Extracted data entries

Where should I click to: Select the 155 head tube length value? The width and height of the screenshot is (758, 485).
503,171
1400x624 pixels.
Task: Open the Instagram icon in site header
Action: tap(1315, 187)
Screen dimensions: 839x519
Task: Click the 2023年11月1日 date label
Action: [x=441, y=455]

EXERCISE DIRECTIONS: Make an exact copy of every entry.

SOLUTION:
Where should I click to: Select the 155 head tube length value? The width and height of the screenshot is (758, 485).
503,171
1400x624 pixels.
Task: Open the Instagram icon in site header
Action: tap(1315, 187)
Screen dimensions: 839x519
Task: Click the 2023年11月1日 date label
Action: [x=441, y=455]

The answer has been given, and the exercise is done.